→ **Collected data**
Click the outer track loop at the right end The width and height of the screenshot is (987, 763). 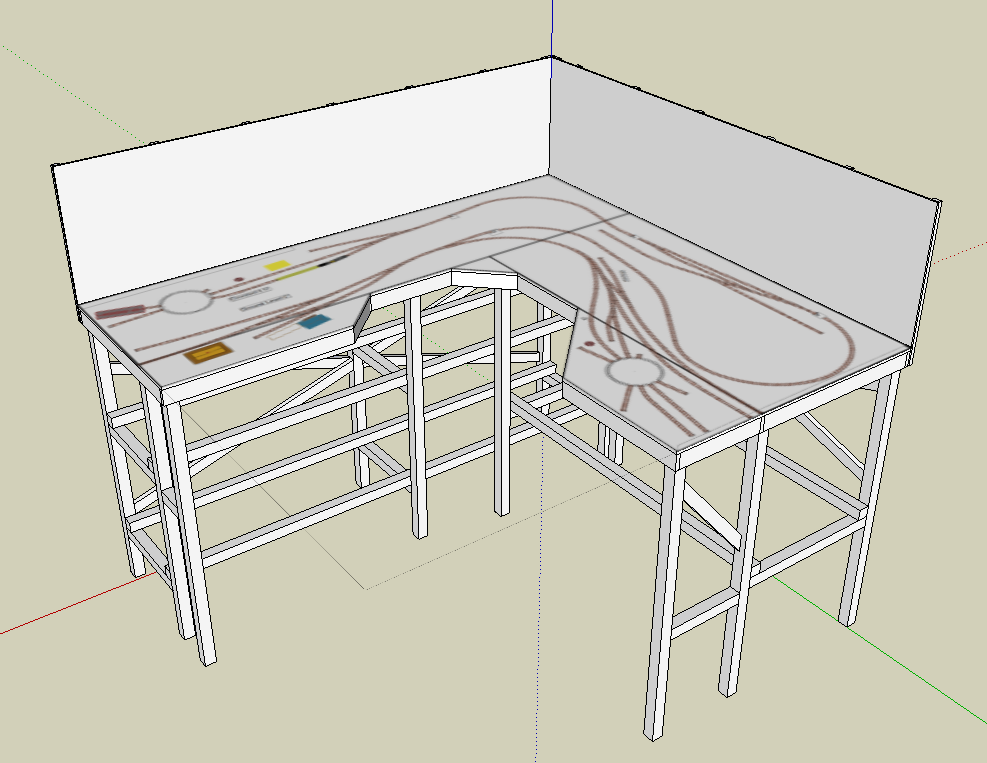(852, 345)
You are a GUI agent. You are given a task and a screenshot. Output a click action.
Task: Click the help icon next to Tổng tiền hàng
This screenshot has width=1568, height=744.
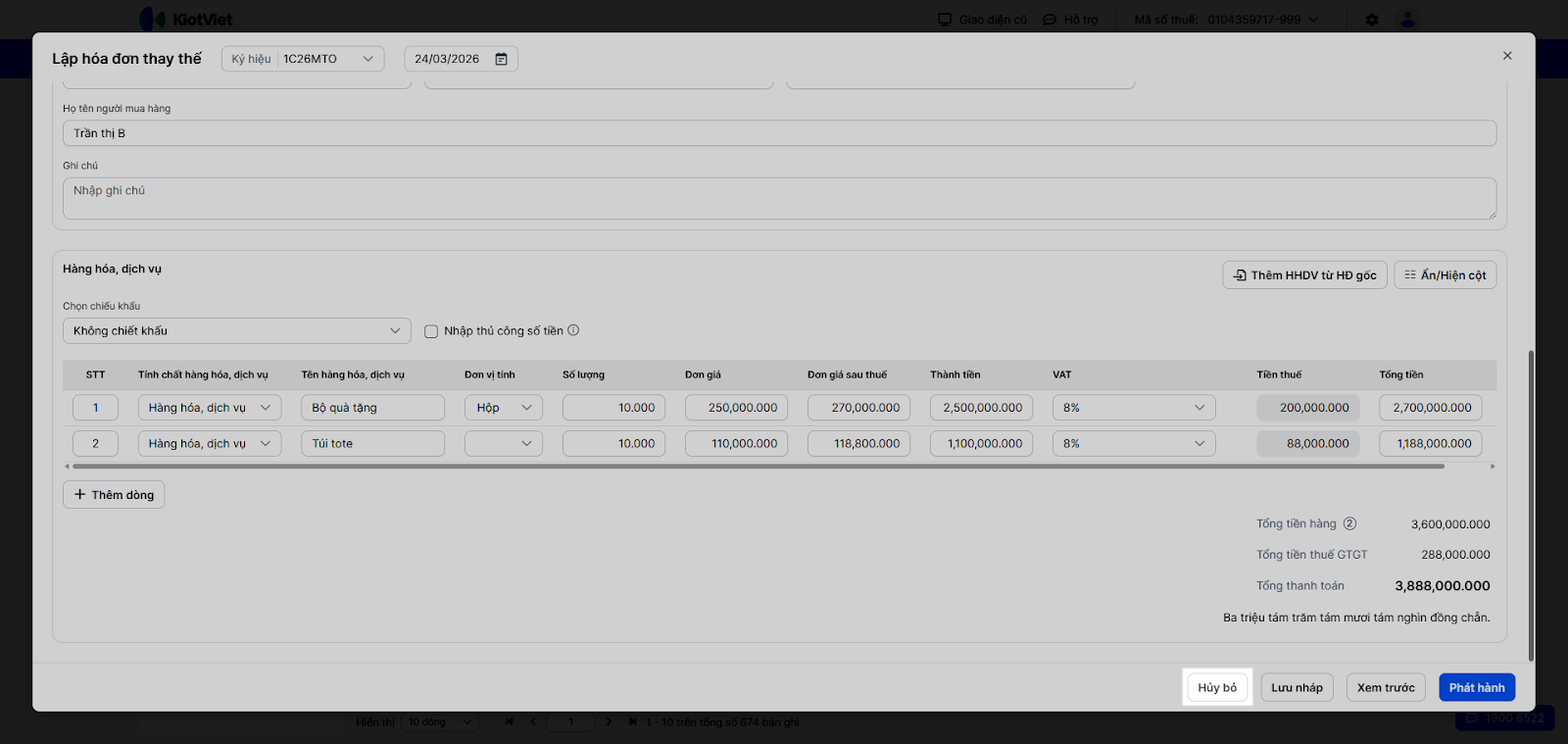click(x=1349, y=523)

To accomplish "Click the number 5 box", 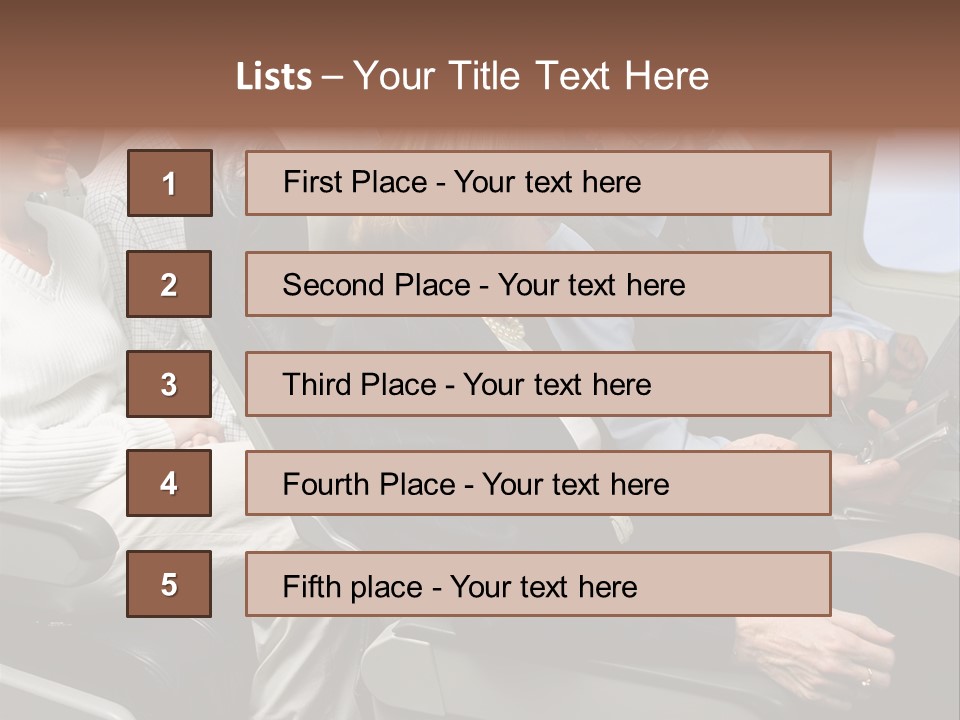I will click(x=170, y=584).
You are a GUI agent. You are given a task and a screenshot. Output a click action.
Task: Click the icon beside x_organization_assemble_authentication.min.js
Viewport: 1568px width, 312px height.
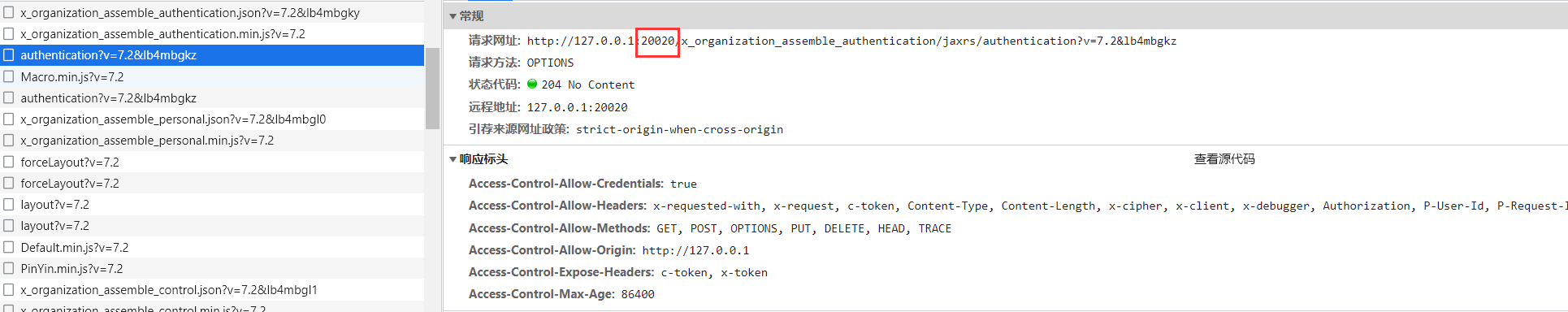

→ **INSTRUCTIONS FOR THE TASK**
The answer is each line from the entries above in which the word "icon" occurs.

→ **RESULT BELOW**
Task: Click the help icon next to Tổng tiền hàng
Task: Click the icon beside x_organization_assemble_authentication.min.js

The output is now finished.